After making some progress toward nuclear disarmament in the 1990s, the world has been subject to heightened nuclear risks, reflected in Russia's dangerous saber-rattling. Fortunately, states that support a ban on nuclear weapons represent a global majority, and thus are not powerless to effect change.

VIENNA/WELLINGTON – Austria and New Zealand may be far apart geographically, but we are connected by shared values and principles. Particularly relevant today is our longstanding opposition to nuclear weapons and our shared concern about the lack of progress on nuclear disarmament.

While the threat of nuclear weapons never went away after the end of the Cold War, steep cuts to nuclear stockpiles in the early 1990s represented progress. But the trend toward disarmament stalled. Three decades on, nine nuclear-armed states possess some 13,000 nuclear warheads, and, far from phasing out their arsenals, these states are modernizing and expanding them. The risks of nuclear escalation, miscalculation, and accident are mounting, even though we have a better understanding than ever of the catastrophic consequences that would follow from the use of nuclear weapons.

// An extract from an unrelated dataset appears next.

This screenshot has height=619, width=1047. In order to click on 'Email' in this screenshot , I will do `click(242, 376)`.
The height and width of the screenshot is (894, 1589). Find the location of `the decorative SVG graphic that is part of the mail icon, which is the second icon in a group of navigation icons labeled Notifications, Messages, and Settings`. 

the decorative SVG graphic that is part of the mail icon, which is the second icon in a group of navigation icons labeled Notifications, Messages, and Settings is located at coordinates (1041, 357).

We recently received a fresh wake-up call. In early January, the five nuclear powers on the United Nations Security Council reaffirmed the 1985 statement by US President Ronald Reagan and Soviet President Mikhail Gorbachev that “a nuclear war cannot be won and must never be fought.” Yet, the following month, Russian President Vladimir Putin’s regime threatened to unleash those same vastly destructive and indiscriminate weapons in the context of Russia’s war of aggression against Ukraine.